To respond to these issues, staff at the AOC’s Center for Families, Children & the Courts devised five models and asked courts around the state to propose model self-help centers in the following areas:

• Comprehensive self-help services in small rural courts;

• Services to a Spanish-speaking population;

• Services to a population speaking a range of languages;

• Use of technology to assist self-represented litigants; and

• Coordination and support for an array of services in a large urban community.

Courts that submitted proposals also had to agree to develop materials and information for self-help centers that could be used statewide. Five proposals were selected for implementation, and each program received the same amount of funding, $166,400 per year; the selected projects also agreed to test a variety of new approaches. Whereas most of the earlier court-based self-help programs had provided only family law assistance, these models provided assistance in a broad range of civil cases. The five pilot models chosen to participate in the project were:

1) Butte/Glenn/Tehama counties: This is a regional project designed to explore how counties can work together to share self-help resources effectively and to provide legal information and education to self-represented litigants in rural areas where courts are spread over large distances and residents have limited access to community legal services.
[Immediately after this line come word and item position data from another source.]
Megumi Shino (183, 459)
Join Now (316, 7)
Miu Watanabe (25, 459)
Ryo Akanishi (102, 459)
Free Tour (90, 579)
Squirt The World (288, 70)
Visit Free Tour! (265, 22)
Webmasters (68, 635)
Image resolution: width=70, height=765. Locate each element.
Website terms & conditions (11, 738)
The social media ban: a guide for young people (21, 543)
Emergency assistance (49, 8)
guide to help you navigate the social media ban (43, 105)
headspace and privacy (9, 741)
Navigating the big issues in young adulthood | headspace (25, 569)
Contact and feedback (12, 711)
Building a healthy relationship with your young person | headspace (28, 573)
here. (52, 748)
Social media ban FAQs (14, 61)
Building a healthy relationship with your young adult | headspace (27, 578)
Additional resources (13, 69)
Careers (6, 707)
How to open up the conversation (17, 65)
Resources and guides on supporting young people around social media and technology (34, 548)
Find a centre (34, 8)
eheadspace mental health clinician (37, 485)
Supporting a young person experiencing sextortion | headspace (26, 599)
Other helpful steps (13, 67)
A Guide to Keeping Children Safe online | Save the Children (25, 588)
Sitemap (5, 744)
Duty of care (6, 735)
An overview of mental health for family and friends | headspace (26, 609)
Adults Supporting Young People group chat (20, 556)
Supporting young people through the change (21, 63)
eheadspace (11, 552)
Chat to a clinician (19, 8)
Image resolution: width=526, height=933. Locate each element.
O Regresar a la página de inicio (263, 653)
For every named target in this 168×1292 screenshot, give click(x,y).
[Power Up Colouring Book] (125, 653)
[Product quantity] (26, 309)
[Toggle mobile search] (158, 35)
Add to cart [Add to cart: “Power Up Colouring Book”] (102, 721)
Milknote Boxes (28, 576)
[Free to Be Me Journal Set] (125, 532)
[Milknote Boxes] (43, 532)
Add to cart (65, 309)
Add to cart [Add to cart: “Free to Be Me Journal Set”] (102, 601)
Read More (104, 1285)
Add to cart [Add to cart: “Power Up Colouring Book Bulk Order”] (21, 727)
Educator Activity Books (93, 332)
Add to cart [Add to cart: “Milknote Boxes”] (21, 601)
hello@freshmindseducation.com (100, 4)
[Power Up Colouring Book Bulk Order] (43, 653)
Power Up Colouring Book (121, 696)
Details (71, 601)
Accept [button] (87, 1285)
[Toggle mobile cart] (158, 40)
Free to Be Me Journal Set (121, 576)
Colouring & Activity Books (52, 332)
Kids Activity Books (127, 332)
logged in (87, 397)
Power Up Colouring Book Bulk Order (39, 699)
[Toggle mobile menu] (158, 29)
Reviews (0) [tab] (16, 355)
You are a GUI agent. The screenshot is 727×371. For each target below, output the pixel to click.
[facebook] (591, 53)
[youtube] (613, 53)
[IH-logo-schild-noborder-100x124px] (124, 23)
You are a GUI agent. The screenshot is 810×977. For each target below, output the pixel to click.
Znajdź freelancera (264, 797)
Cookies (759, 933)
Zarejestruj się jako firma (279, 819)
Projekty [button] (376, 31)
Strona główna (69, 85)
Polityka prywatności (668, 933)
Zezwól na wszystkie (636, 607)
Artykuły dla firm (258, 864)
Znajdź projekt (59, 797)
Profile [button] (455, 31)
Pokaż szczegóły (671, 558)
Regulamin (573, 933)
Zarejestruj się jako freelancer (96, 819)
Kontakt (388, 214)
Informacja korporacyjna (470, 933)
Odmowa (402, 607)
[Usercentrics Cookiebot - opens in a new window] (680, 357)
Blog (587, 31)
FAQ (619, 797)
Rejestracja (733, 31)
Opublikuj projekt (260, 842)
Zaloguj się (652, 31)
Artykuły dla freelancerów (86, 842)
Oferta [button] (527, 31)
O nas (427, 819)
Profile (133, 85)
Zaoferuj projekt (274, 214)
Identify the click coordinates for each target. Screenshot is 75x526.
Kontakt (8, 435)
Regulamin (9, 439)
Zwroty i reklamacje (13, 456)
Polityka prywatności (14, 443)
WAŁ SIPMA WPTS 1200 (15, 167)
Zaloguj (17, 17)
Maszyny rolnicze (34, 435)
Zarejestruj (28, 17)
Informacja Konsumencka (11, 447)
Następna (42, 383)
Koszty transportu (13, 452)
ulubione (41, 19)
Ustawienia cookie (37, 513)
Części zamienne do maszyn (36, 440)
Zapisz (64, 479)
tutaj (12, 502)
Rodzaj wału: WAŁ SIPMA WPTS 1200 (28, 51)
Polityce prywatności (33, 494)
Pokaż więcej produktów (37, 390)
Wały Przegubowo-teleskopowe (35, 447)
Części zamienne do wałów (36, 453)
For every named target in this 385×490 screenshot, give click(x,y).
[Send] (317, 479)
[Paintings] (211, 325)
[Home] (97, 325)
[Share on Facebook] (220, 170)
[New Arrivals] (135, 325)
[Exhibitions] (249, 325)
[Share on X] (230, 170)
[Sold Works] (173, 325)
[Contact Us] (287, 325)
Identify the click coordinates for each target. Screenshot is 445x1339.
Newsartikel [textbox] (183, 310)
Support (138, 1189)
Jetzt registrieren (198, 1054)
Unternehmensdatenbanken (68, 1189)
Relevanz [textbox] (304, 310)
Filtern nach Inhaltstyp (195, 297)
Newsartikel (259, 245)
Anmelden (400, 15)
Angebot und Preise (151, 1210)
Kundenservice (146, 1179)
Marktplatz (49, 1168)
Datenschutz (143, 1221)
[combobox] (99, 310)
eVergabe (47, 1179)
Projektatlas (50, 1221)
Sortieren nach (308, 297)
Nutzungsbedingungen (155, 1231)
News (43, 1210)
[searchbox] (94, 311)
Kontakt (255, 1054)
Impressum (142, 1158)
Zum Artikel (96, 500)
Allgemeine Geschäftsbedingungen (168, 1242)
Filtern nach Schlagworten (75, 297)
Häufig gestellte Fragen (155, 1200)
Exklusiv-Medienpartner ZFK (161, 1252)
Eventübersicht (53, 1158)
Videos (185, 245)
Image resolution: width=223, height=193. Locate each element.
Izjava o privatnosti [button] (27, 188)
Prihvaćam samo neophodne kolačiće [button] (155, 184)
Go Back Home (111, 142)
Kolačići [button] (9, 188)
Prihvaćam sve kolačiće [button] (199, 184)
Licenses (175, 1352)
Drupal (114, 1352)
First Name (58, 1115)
2) Fresno County: This is a Spanish-language project exploring ways to provide services for a primarily Spanish-speaking population.

3) San Francisco County: This is a multilingual project testing methods to provide services to litigants who speak a variety of languages.

4) Contra Costa County: This is a technology project developed to assess the potential of Internet technologies to assist individuals outside the courthouse and to experiment with use of video conferencing services to multiple locations.

5) Los Angeles County: This project is designed to test the most effective ways for a large urban court to coordinate the various independent existing self-help programs operated by the court and by legal services.

Over the course of two and a half years, the projects underwent a comprehensive evaluation of the strategies they had designed and implemented. Data collected during the evaluation included intake and service information on self-help center customers, interviews with court and program staff and other stakeholders, court file review, posthearing interviews, and customer satisfaction surveys. The evaluation found that no single model provides an all-inclusive solution for all courts. Instead, the evaluation identifies a number of strategies that are highly effective in providing services to self-represented litigants and that can be adopted by courts throughout the state. The evaluation also identifies challenges for the courts as they implement these strategies.